4 November 2020Introduction
The primary goal of medicine has been classically to prolong life. Over the past century, survival rates for the most serious injuries and illnesses have increased dramatically (1, 2). Early in the 1950s, the idea arose that the benefits of this progress were not exclusively positive. After overcoming the critical first hours to days after acute brain damage, patients remained in a state without 'evidence suggesting that they are in contact with their environment'(3). The general public in the Netherlands first heard about such results in 1966, when the father of a young woman named Mia Versluis caught the public's attention. She had permanently lost consciousness due to hypoxemia during an elective surgical procedure (4).

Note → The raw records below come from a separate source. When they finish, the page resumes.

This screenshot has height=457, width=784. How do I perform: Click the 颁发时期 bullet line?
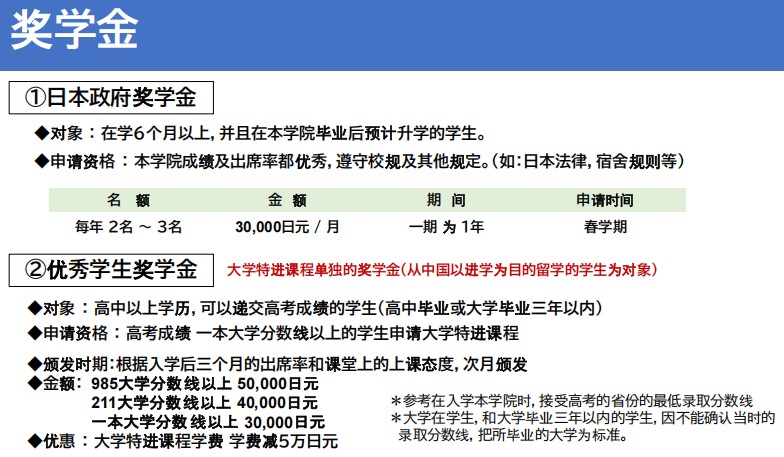click(280, 364)
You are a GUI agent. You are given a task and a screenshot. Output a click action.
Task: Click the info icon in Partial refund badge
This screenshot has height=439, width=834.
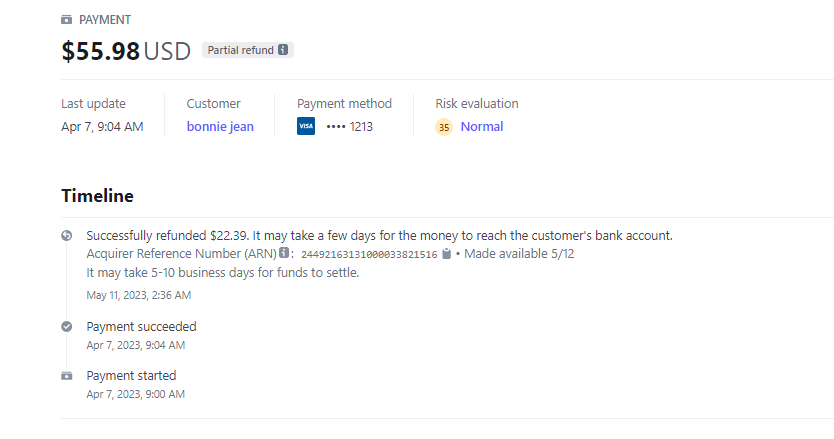283,50
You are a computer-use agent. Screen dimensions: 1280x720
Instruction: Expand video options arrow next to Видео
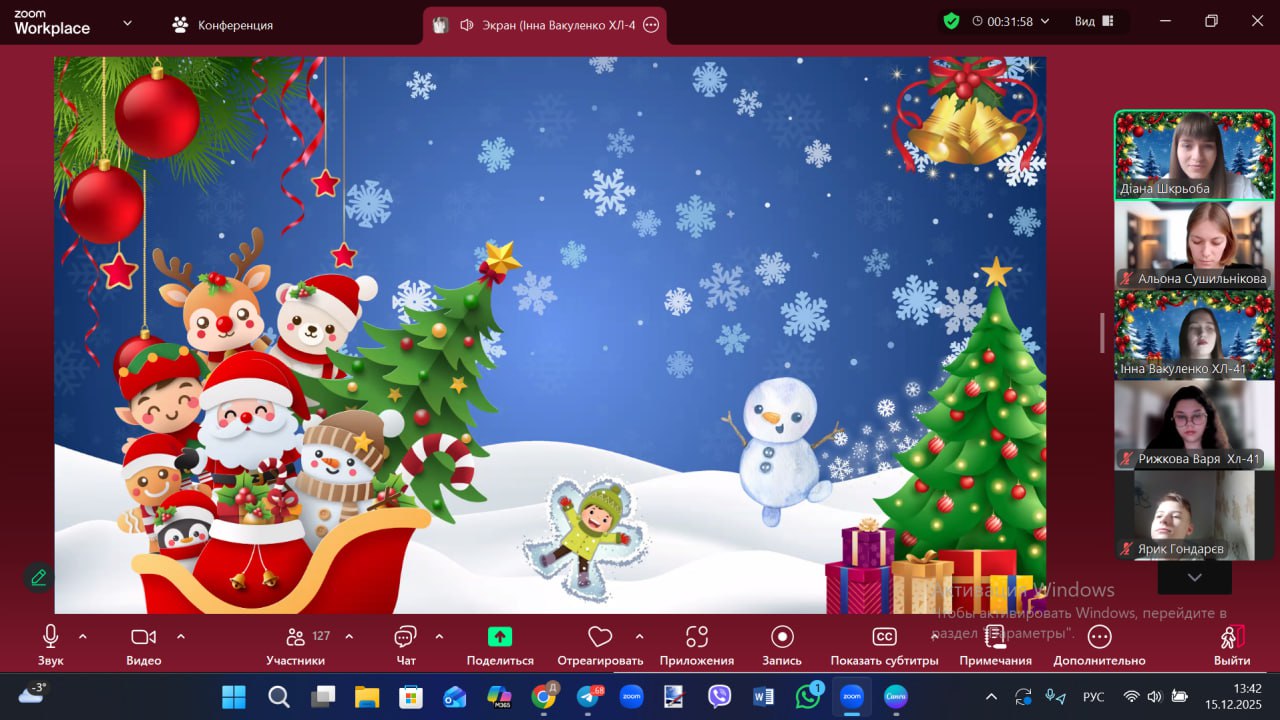click(181, 636)
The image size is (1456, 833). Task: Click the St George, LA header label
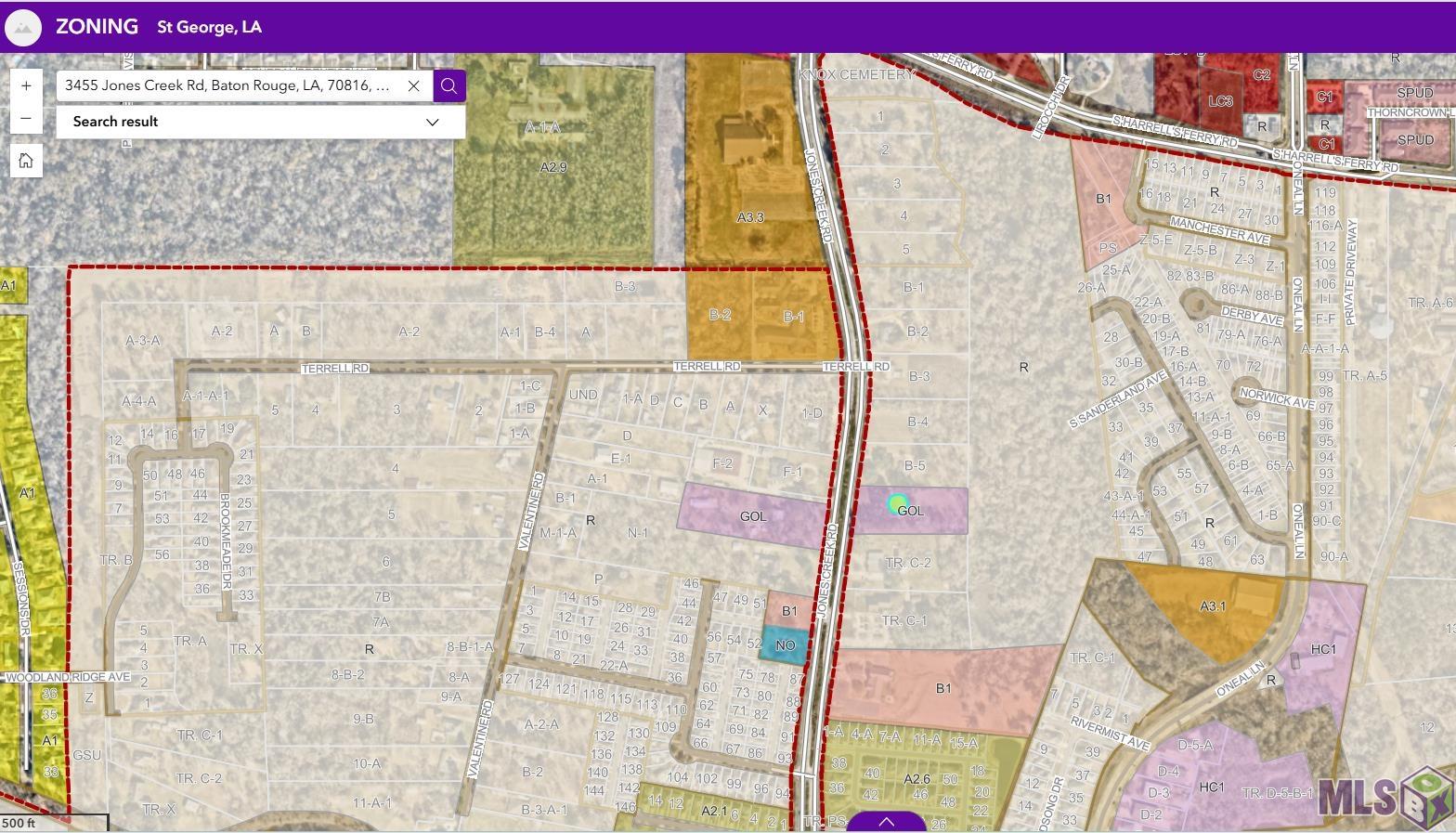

In 1972, British neurosurgeon Bryan Jennett and American neurologist Fred Plum proposed the term "persistent vegetative state" to describe a state of autonomic vital signs and spontaneous eye opening without evidence of conscious consciousness(5). It was previously known as 'coma vigil' and 'apallic syndrome'. In the years that followed, 'vegetative' patients after acute, acquired brain injury increasingly came into the neuroscientific, clinical and public interest. These three perspectives intersected regularly, but were not as intertwined as would have been beneficial to the patients, families, and healthcare professionals involved.